→ List of tasks:
a. Rewrite the part of the essay on growing up in the New South Africa that opens with the words containing "Life began to" and closes with "speakeded de langwage.", putting "French" in place of "English".
b. Carry on the essay on growing up in the New South Africa from the point where it stops.

→ Excerpt to read:
◇ ◇ ◇ ◇ ◇
My generation is not lost, the world
is.
Let's take my story, for instance. I'm a typical New South Africa product. I am 24, black and female. My formative years were spent e-kasi. Kasi life. Kasi parents and Kasi food. Then in the quest for something better, for freedom, my parents found a private school for me to go to in 1988. Eight years old, strong and fragile, I was placed in a "multiracial".
Life began to open up. Life got a little more complex. There I was, a little black gal thrust into the lifestyle of the rich and - in their own little way - famous. The thing is, it's one thing being in a multiracial school and something completely different being in a private school.
For the first time I started to question my identity. You see, when you have spent your whole eight-year-old life speaking isiXhosa and Sesotho, your only reference to English being TV, it's going to be baby steps to learning how to express needs … in English. I wished desperately to twang those foreign melodic sounds abelungu made, but my best attempts were a little bumpy as I speakeded de langwage.
But, because God is a woman, my first day at St Katharine's School for Girls (see what I mean?) also happened to be the first day for another little girl, Tsholo. She would later become my friend, my confidant and my giggles sharer as we mused at the contradicting realities we were faced with.
Enter the importance of language in my life.
Being born in Soweto means that you are exposed to an array of languages. Soweto has more than 11 official languages. For me, being raised by a Xhosa mother and Sesotho nanny, meant that I was used to expressing my needs in these two languages. Needless to say, the first few years at St K's were spent taking extra English lessons and exchanging new words with Tsholo.
◇ ◇ ◇ ◇ ◇
→ Information shown:
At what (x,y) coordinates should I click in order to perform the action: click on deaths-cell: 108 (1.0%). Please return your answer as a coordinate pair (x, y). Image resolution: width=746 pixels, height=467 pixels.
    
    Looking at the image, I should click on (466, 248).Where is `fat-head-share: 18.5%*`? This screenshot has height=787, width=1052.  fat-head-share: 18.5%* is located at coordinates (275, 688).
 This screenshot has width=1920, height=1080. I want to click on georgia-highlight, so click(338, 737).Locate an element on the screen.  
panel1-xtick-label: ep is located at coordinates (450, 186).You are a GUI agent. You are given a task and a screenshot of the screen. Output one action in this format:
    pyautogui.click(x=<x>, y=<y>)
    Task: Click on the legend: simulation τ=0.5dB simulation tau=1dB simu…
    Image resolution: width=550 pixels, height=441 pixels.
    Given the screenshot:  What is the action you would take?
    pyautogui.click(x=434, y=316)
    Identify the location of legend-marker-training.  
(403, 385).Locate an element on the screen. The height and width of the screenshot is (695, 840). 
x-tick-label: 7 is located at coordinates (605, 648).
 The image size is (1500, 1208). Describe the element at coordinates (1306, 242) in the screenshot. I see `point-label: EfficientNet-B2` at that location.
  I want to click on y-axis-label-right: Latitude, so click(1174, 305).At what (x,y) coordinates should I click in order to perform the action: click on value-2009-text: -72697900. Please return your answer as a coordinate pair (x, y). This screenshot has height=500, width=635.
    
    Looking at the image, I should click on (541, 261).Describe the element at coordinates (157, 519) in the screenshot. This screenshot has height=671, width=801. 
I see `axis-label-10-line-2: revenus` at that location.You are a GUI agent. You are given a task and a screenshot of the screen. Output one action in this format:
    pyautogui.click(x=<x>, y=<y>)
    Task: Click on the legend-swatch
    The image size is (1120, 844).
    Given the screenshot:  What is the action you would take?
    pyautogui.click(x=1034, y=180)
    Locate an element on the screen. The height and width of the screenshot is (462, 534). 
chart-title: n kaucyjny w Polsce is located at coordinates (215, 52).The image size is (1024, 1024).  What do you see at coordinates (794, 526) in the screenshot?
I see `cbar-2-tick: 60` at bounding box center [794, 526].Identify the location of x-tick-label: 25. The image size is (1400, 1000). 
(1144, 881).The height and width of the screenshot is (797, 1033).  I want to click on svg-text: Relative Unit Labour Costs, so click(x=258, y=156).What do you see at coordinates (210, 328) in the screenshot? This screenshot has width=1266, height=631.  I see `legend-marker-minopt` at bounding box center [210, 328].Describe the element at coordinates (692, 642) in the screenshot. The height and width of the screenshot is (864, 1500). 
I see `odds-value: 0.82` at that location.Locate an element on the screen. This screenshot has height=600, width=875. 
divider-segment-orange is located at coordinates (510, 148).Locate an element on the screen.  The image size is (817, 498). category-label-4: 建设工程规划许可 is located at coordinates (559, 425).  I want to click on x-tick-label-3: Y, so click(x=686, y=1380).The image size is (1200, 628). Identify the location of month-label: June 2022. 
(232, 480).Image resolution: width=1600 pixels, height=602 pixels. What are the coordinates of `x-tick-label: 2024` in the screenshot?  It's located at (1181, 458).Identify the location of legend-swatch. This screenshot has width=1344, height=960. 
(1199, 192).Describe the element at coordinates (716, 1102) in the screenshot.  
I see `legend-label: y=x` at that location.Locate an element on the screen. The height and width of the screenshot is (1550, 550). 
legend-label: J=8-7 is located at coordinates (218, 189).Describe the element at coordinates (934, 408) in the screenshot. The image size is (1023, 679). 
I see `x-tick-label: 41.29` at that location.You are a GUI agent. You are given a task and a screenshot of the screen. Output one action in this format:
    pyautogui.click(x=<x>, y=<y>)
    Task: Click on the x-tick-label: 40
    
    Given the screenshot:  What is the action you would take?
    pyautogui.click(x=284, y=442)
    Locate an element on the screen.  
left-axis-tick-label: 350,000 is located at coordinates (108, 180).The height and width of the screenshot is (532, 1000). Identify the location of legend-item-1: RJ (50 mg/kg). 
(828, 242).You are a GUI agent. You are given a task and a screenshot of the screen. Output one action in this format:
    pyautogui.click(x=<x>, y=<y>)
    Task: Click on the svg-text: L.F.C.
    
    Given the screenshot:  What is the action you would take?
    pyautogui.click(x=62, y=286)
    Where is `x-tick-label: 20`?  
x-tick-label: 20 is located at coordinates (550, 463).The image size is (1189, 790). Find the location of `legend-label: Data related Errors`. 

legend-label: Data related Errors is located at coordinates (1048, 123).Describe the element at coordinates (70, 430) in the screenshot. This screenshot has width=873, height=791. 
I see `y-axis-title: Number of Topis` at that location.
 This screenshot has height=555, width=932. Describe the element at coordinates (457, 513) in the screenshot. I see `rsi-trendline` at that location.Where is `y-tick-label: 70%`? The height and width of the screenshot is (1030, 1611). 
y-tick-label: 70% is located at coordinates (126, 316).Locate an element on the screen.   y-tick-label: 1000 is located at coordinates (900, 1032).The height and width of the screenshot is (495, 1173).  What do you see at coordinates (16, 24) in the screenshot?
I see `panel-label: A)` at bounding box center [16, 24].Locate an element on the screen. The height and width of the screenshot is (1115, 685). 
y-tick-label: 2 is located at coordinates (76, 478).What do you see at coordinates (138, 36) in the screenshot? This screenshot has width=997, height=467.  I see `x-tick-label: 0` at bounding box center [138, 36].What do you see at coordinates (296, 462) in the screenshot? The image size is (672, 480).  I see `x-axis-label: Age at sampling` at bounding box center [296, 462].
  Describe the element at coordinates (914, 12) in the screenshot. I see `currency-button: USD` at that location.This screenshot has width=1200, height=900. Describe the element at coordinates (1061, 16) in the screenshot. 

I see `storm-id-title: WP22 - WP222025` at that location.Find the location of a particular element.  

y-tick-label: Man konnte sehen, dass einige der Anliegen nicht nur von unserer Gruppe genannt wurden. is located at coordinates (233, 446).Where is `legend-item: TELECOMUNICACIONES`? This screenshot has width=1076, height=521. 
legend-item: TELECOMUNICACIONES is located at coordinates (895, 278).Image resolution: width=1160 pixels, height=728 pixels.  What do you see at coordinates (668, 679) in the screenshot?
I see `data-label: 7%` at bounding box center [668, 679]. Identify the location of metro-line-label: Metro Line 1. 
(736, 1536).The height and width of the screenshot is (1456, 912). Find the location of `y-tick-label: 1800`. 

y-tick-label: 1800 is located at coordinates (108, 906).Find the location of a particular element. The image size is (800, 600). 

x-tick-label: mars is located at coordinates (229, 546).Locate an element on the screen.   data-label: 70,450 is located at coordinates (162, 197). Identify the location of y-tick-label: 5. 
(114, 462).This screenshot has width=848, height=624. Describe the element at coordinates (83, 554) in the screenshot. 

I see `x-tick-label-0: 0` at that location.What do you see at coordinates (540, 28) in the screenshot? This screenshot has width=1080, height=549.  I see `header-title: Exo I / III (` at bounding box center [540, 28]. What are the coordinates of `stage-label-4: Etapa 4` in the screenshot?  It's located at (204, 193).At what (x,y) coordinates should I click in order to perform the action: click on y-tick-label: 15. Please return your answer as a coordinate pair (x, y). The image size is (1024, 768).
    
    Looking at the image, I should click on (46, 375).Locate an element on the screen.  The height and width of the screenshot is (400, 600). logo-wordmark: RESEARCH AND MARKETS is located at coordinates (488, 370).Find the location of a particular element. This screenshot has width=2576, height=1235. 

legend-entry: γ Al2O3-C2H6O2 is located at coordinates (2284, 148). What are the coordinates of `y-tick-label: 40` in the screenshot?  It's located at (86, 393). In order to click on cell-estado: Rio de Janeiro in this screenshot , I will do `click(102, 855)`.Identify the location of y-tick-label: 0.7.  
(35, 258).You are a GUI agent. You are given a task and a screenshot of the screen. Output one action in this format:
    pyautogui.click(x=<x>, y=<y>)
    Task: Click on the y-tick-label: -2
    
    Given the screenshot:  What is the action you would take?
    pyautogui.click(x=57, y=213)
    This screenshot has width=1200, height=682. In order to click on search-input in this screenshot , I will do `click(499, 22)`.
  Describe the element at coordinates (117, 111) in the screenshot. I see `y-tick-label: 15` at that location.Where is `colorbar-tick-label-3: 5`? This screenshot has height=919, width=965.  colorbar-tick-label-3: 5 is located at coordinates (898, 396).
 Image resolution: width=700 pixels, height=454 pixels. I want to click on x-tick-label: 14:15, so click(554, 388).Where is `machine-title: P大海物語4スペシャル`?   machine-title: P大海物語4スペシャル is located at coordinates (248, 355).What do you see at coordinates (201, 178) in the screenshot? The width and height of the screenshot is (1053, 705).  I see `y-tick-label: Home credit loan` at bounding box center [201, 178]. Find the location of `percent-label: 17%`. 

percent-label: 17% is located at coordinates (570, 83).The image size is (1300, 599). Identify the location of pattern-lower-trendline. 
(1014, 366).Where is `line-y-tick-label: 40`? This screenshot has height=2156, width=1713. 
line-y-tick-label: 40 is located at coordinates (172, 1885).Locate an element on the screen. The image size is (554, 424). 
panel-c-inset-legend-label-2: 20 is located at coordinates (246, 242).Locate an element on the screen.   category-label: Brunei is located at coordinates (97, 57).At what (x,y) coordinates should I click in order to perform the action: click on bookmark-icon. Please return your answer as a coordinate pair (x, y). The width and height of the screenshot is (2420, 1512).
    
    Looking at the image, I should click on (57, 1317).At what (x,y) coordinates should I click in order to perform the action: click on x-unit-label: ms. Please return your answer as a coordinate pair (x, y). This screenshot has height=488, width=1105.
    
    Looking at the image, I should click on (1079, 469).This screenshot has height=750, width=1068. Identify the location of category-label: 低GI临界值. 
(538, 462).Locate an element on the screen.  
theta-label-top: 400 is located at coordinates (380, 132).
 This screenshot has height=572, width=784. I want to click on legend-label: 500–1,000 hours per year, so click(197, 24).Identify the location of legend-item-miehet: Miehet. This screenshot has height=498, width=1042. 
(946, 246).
◇ ◇ ◇ ◇ ◇
→ Exercise responses:
a.
Life began to open up. Life got a little more complex. There I was, a little black gal thrust into the lifestyle of the rich and - in their own little way - famous. The thing is, it's one thing being in a multiracial school and something completely different being in a private school.
For the first time I started to question my identity. You see, when you have spent your whole eight-year-old life speaking isiXhosa and Sesotho, your only reference to French being TV, it's going to be baby steps to learning how to express needs … in French. I wished desperately to twang those foreign melodic sounds abelungu made, but my best attempts were a little bumpy as I speakeded de langwage.

b.
It also became clear why God had put Sesotho in my life. With Tsholo being a m'sotho, my ease with the language made it easier for me to verify exactly what I wanted to communicate - BEFORE I made a fool of myself in front of my classmates and teacher by saying one thing when I meant another. And so the road to English was where I started to learn the importance of self-love and self-acceptance. For me and of my culture.
I had a brief spell of what I call "miss what-what" behaviour. I confess, I temporarily lost sight of my identity.
My name (well, most our names, really) began to change accents. Became a little more … exotic. A different kind of black name. My name changed from being Nontsikelelo to Ntsiki to Nsiki to Seeki (hell, I don't even know how to spell that!).
At school, with the white kids it made things better, because it made it easier for them to pronounce my name. The real challenge came back at home, where my people were wondering "what kind of name" this was. This is when the loyalty of my true friends was tested, as they would not only have to admit to knowing me, but also pronounce my name for me properly.
And oh, the shame when it tied me right back to the identity I thought that I was free from. The identity of being an ignorant black. A stupid black, because she did not speak English black. I believed the worth of a person was determined by whether or not they could speak English.
I even went as far as to learn how to identify blacks who spoke English by how they dressed.
Thank God, nowadays I am adamant that my name is Nontsikelelo and people can choose what they want to wear!
The period of my primary schooling was spent consumed by being a better black. I COULD NOT let my friends know that I washed dishes, wore a mgusha on my head at night or had, actually, been in a taxi before.
My twelve-year-old brother is going through the same issues right now. He says he gets embarrassed when he is dropped off at school with the Golf (one of the older models.) He hides under the bonnet if the vehicle is in view of his friends. Thinking that at 24 I could teach him something, I tell him that he shouldn't be ashamed of who he is. That the Golf might be old, but that it represents a part of his history. Besides, there's nothing wrong with not having a lot of money.
"I know there's nothing wrong with not having lots of money," he says, "it's just that it's hard not having lots of money in a private school."
The thing about the road we are walking is that nobody is sure where we're going to or how to do it.
Freedom time supposedly came, and now it's time to be free.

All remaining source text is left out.